Access to Information Orders

Decision Information

Summary:


An individual was convicted of murder in the 1950s. The circumstances of his arrest and trial were the subject of an investigation undertaken by the Ontario Provincial Police (the OPP) in the mid-1960s. The Ministry of the Solicitor General (now the Ministry of Public Safety and Security) (the Ministry) received two requests under the Freedom of Information and Protection of Privacy Act (the Act) from a member of the media, for access to records relating to the OPP investigation.

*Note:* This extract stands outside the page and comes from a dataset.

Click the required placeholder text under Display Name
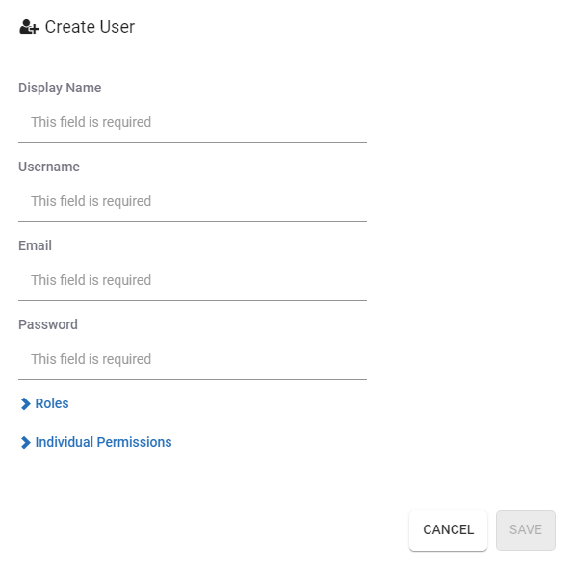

The first request was for records concerning a meeting that took place on April 4, 1966. The requester provided a copy of a memo describing this meeting and identifying various attendees, and asked for access to the following records:


1. I would like to obtain a photocopy of any correspondence, reports, memos which were exchanged by the people who attended this meeting on the [named person's] Case, the subject of the meeting.



2. If there were Minutes of the Meeting, I'd like to obtain a photocopy of them.



3. You'll notice the final paragraph states that [attendee #1] will discuss the results of the above mentioned conference with [named individual #1]. As part of my request, I would also like to obtain a photocopy of any documents provided to [named individual #1] in this meeting and created by [named individual #1] as a result of the discussion with [attendee #1].


The second request covered the years 1966 and 1967, and dealt with the following records:


I would like to obtain a photocopy of all correspondence between [named individual #2] and [attendee #2].

Also all correspondence between [named individual #2] and [named individual #3] during the same time period.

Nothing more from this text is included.